Solution:

Let the number of chicken, egg and vegetable sandwiches produced be $x,y,z$ respectively.

(a) : Objective function, maximise $Z=x+y+z$

subject to the constraints:

$x+2y+3z\le200 \\ 4x\le5\times40 \Rightarrow x\le50 \\ 2x+2y+2z\le15\times60 \Rightarrow x+y+z\le450 \\ 2x+2y+2z\le19\times 14 \Rightarrow x+y+z\le133 \\ 2y\le 200 \Rightarrow y\le100 \\ x,y\ge0$

(b): Consider above 5 inequations to be equations.

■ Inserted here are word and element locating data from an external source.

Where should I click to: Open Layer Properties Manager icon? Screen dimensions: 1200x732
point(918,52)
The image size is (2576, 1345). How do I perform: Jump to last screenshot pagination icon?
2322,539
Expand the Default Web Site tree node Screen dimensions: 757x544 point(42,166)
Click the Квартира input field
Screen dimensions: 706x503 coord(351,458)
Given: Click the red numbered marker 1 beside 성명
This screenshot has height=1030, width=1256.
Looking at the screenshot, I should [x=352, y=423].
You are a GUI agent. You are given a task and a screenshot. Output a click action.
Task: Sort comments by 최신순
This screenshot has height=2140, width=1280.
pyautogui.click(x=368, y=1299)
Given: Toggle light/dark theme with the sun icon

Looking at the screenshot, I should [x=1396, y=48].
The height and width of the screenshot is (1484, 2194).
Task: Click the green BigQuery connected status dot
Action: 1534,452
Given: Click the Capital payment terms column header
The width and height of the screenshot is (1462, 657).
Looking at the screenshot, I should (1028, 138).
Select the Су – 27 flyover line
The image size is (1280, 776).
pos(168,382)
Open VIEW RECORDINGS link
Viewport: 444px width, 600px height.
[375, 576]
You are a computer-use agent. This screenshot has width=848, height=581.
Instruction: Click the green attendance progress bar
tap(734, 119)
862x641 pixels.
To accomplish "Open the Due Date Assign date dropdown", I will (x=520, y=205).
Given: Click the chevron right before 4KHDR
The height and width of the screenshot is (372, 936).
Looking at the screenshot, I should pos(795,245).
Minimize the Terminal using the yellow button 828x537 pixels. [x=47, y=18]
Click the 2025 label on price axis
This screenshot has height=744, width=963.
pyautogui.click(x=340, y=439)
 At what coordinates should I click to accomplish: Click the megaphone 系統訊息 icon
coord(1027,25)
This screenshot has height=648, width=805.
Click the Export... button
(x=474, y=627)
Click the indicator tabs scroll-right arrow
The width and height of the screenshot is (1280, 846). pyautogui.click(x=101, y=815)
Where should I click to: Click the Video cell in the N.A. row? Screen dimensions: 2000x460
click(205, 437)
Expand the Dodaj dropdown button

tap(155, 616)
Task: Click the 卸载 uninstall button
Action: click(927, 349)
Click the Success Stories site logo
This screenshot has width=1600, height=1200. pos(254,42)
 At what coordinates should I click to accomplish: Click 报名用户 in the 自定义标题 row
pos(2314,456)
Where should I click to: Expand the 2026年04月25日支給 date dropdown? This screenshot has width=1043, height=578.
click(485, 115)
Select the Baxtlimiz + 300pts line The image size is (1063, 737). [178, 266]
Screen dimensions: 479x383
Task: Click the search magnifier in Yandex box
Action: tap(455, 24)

$x+2y+3z=200 ...(i) \\ x=50...(ii) \\ x+y+z=450...(iii) \\ x+y+z=133...(iv) \\ y=100...(v)$

Solving (i), (ii), (v), we get $A(50,100,-\frac{50}3)$

Solving (ii), (iii), (v), we get $B(50,100,300)$

Solving (ii), (iv), (v), we get $C(50,100,-17)$

Clearly, out of these points,

maximum value of $Z=50+100+300=450$ at $B(50,100,300)$.

Thus, the number of chicken, egg and vegetable sandwiches produced are $50,100, 300$ respectively.

Sensivity report: Reducing or adding a certain number of serving of vegetables and loaves of bread cause no change in the optimal number of sandwiches.

Example: Reducing serving of vegetables by 2, we get inequation: $x+2y+3z\le198$

which causes no change in the optimal number of sandwiches.

Similarly, by adding 5 more loaves of bread, we get inequation:

$2x+2y+2z\le24\times14\Rightarrow x+y+z\le168$

which causes no change in the optimal number of sandwiches.